When connecting operators in an Airflow DAG, we have two broad options - use the chevron or use functions. In case of functions, we have two options - set_upstream and set_downstream.
Initially, when I wrote a DAG generator, I used the chevron notation.

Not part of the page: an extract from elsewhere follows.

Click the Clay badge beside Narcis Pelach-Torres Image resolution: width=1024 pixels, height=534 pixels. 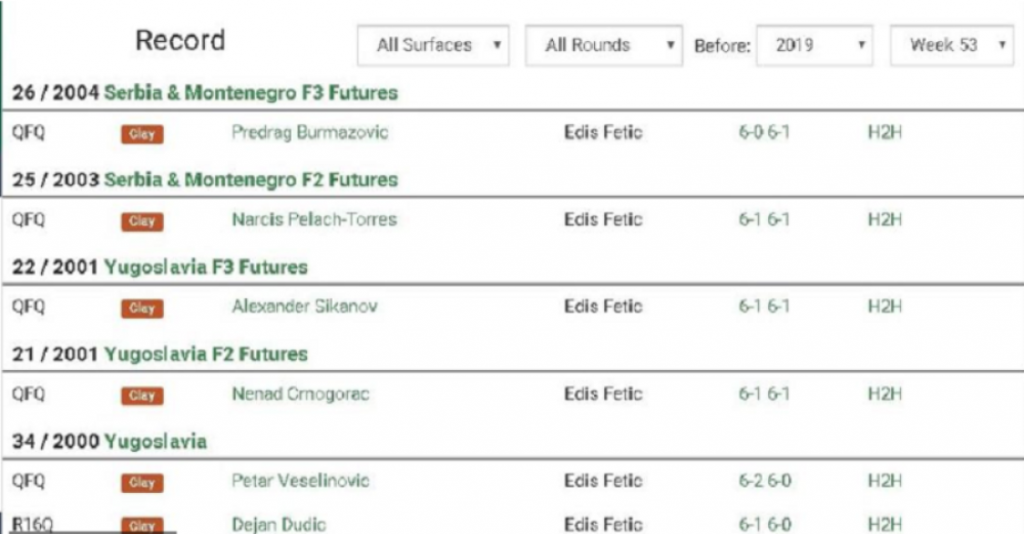[142, 221]

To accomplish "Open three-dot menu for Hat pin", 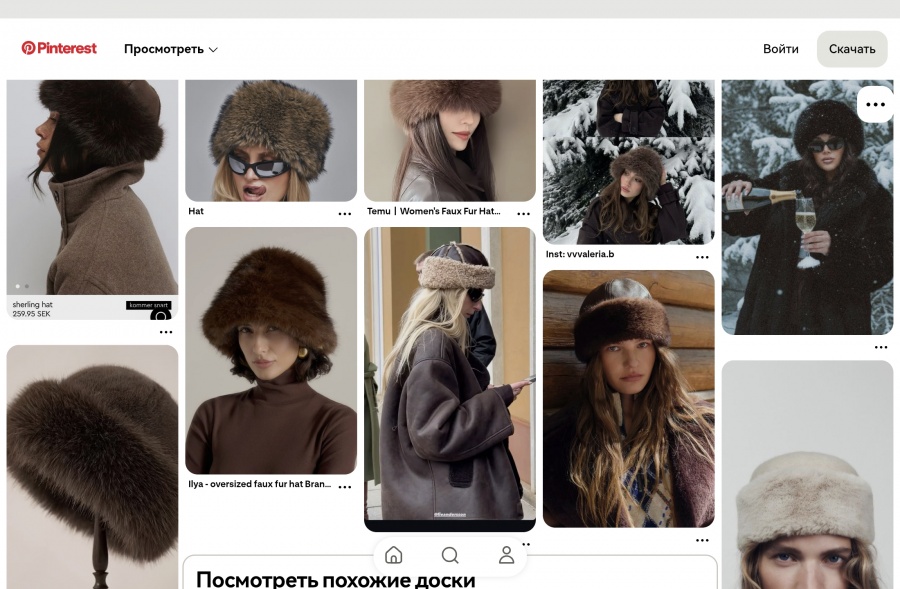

But, when I had to write a more complex DAG generator, I went for the function approach.
Consider the following two examples.
Using chevron
t_t01 >> t_t02 >> t_t03 >> t_t04 >> [t_t05, t_t06, t_t07, t_t08, t_t09, t_t10, t_t11] >> [t_t12, t_t13] >> [t_t14, t_t15, t_t16] >> t_end
Using functions
t_t02.set_upstream(t_t01)
t_t03.set_upstream(ue)
t_t04.set_upstream(t_t03)
t_t05.set_upstream(t_t04)
t_t06.set_upstream(t_t04)
t_t07.set_upstream(t_t04)
t_t08.set_upstream(t_t04)
t_t09.set_upstream(t_t04)
t_t10.set_upstream(t_t04)
t_t11.set_upstream(t_t04)
t_t12.set_upstream(t_t05)
t_t12.set_upstream(t_t06)
t_t12.set_upstream(t_t07)
t_t12.set_upstream(t_t08)
t_t12.set_upstream(t_t09)
t_t12.set_upstream(t_t10)
t_t12.set_upstream(t_t11)
t_t13.set_upstream(t_t05)
t_t13.set_upstream(t_t06)
t_t13.set_upstream(t_t07)
t_t13.set_upstream(t_t08)
t_t13.set_upstream(t_t09)
t_t13.set_upstream(t_t10)
t_t13.set_upstream(t_t11)
t_t14.set_upstream(t_t12)
t_t14.set_upstream(t_t13)
t_t15.set_upstream(t_t12)
t_t15.set_upstream(t_t13)
t_t16.set_upstream(t_t12)
t_t16.set_upstream(t_t13)
t_end.set_upstream(t_t14)
t_end.set_upstream(t_t15)
t_end.set_upstream(t_t16)
The functions method is verbose, but I prefer it.
One of the reasons I prefer the functions approach is that I was able to write an application to read a DAG and depict the relationships using a Sankey chart or using pyvis. The function approach provided clear markers for this activity.
I know you will say 'what a stupid idea'. Airflow renders the DAG on its canvas. Correct. Now imagine you have to share the output with someone. In case of Airflow, we have to keep grabbing images . . .
#airflow #sankeychart